*** Text excerpt ***

1.) Creating and destroying render textures as needed is technically okay (you may run into a small frame drops depending on resolution and number for render textures). So you can probably keep going as is so long as you are not using HDRP (cameras get expensive fast in HDRP).

2.) Use render texture pools to avoid the frame drop in creating up to 20 render textures. This doesn't solve the HDRP camera issue but should be okay in URP so long as you don't get too crazy with additional cameras (think I tested up to 50 or with a 1080 on Windows). There should be many examples of how to do object pooling online, combine this with a singleton pattern so you can grab them from anywhere in your game as needed.

***

> _Exercise prompt_:
Please retype the render texture passage from "2.) Use render" to "game as needed.". The material has nothing to do with this.

*** Data ***

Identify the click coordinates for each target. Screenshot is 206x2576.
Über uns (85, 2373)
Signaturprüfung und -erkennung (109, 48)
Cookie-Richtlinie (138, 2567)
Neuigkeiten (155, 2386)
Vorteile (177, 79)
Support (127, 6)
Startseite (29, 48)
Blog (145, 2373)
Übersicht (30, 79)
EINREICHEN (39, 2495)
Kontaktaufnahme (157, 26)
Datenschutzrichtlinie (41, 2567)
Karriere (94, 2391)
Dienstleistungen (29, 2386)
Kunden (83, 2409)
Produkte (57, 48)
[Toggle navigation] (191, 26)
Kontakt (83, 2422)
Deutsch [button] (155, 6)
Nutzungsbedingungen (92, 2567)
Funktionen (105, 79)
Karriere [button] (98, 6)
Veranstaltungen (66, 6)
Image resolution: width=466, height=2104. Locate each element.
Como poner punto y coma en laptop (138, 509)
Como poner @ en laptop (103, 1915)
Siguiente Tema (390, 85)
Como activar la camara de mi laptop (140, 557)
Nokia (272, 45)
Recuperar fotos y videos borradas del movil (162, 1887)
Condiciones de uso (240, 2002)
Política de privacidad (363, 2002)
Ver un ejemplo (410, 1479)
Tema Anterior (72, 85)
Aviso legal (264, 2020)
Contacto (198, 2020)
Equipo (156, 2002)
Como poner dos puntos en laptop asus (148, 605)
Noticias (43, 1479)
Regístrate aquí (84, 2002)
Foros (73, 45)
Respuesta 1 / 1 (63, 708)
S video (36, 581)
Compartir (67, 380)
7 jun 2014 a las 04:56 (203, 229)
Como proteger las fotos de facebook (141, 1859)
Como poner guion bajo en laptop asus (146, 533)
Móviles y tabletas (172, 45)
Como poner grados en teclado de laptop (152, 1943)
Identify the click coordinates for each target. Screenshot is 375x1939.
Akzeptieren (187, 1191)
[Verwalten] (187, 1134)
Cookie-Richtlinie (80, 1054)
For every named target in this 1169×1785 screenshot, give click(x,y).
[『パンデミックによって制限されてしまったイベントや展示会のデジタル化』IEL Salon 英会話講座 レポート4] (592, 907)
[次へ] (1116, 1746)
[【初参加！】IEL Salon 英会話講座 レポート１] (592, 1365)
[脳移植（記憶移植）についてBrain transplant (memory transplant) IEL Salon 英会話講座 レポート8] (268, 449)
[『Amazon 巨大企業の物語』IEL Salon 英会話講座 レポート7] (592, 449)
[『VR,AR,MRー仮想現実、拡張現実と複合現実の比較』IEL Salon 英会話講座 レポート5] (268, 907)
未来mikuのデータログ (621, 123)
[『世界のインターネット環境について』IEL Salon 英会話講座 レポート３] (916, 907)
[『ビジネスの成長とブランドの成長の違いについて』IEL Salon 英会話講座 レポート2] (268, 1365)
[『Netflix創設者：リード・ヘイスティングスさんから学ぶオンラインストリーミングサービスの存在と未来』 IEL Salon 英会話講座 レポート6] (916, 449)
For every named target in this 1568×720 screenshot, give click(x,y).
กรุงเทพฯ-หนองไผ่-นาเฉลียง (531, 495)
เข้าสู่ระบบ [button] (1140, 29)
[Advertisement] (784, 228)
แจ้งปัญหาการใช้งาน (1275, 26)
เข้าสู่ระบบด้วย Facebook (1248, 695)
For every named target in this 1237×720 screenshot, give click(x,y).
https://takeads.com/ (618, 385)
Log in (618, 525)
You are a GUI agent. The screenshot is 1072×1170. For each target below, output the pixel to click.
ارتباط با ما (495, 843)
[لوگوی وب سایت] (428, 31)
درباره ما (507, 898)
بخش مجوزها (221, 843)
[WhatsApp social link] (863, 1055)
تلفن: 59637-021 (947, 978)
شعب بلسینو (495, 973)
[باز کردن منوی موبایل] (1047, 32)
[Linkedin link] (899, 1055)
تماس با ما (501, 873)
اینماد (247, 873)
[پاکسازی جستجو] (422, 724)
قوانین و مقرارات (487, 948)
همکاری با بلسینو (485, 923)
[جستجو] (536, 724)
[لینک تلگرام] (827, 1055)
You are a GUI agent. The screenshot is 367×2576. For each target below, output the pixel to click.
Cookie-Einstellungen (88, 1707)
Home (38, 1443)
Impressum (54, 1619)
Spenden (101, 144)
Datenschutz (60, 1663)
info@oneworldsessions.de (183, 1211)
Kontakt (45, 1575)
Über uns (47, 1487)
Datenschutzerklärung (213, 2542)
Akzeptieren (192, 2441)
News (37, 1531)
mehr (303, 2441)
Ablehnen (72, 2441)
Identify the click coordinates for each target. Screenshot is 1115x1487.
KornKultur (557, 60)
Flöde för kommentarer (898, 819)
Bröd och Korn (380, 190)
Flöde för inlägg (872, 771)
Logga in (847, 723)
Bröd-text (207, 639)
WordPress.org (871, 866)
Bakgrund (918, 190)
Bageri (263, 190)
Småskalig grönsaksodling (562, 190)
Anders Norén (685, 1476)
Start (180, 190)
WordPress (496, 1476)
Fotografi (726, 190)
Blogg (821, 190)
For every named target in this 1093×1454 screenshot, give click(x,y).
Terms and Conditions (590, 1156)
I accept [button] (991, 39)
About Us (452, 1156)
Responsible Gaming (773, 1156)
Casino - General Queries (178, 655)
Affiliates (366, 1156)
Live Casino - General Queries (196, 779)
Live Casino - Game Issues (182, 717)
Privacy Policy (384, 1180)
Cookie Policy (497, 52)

***

> _Task response_:
2.) Use render texture pools to avoid the frame drop in creating up to 20 render textures. This doesn't solve the HDRP camera issue but should be okay in URP so long as you don't get too crazy with additional cameras (think I tested up to 50 or with a 1080 on Windows). There should be many examples of how to do object pooling online, combine this with a singleton pattern so you can grab them from anywhere in your game as needed.